Costa himself spent time and effort drumming up support in Brussels in the wake of Portugal’s inconclusive elections last month, and has seen both the president of the European parliament Martin Schulz and German finance minister Wolfgang Schauble make positive noises about a future left-wing executive.
Thus now – once more – the country awaits a decision by President Cavaco Silva. Before the elections which saw the Portugal à Frente coalition “win” without any chance of a convincing majority, Cavaco declared that he had studied all the likely outcomes. Nonetheless, Diário de Notícias writes that it is “inevitable” that he will once again talk to political leaders, economists and business figures.

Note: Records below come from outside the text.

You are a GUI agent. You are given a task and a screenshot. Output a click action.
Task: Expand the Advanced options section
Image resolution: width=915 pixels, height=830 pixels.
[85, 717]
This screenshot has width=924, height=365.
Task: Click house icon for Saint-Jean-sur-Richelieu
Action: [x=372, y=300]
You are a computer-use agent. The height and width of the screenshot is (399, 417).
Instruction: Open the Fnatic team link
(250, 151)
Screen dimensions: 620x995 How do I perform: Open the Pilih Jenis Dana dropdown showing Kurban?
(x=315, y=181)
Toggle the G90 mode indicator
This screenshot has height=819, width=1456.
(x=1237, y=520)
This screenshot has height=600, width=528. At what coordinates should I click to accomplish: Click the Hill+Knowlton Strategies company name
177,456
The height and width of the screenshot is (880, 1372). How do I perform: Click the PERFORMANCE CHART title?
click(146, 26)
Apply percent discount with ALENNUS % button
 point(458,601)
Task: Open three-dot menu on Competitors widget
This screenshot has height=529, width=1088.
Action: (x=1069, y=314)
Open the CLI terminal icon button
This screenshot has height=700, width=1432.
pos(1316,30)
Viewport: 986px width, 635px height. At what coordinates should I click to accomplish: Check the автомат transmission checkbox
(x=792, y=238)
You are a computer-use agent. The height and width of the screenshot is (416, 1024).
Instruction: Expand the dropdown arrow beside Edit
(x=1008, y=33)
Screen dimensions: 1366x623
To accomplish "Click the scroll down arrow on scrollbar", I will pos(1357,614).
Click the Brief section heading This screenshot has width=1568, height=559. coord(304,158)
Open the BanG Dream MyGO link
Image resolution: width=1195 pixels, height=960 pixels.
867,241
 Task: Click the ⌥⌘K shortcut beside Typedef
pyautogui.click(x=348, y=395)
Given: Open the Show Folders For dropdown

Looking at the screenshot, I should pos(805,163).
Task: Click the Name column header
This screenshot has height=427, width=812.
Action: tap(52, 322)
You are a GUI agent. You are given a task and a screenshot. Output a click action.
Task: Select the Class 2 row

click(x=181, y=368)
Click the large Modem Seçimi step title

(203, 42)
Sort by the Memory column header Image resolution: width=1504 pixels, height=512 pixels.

One aspect that does seem to be dipping in popularity is the scenario of a caretaker government left in the hands of outgoing prime minister Pedro Passos Coelho.
This would leave Portugal incapable of following reforms or presenting its long overdue State Budget to Brussels before elections that, for a multiplicity of Constitutional reasons, could not go ahead before June or even July.
|| Pocket guide to new government’s policies
One of the most popular ‘changes’ promised by an incoming PS-led government is the reduction of IVA payable by restaurants from 23% to 13%. It is a measure long-demanded within the sector that was decimated by the increase brought in by the PSD-CDS coalition.
Other changes involve: unfreezing pensions, restoring former national holidays, gradually increasing the minimum wage, introducing tax incentives for small and medium sized companies, creating a rates’ cap, reducing the size of classes in schools, “progressively” working back to supplying free schoolbooks, reversing privatisation deals and outlawing the seizure of family homes to pay tax debts.
There are many other measures – and quite a few that have yet to see all parties agree.
It is here that doom-mongers took their relish on Tuesday as the Republican Assembly descended into Punch & Judy-style recriminations.
With the outgoing finance minister warning that “we who work in Portugal and raise children here do not want to see chaos”, Deputy PM Paulo Portas – the man whose “irrevocable decision” was turned round the minute he was offered a plum post – warned Costa “don’t come to us for help” if “you can’t handle the explosive demagogy in competition between the BE and PCP on one hand, and the realism of Brussels on the other”.
As everyone in and outside parliament agrees, ‘only time will tell’.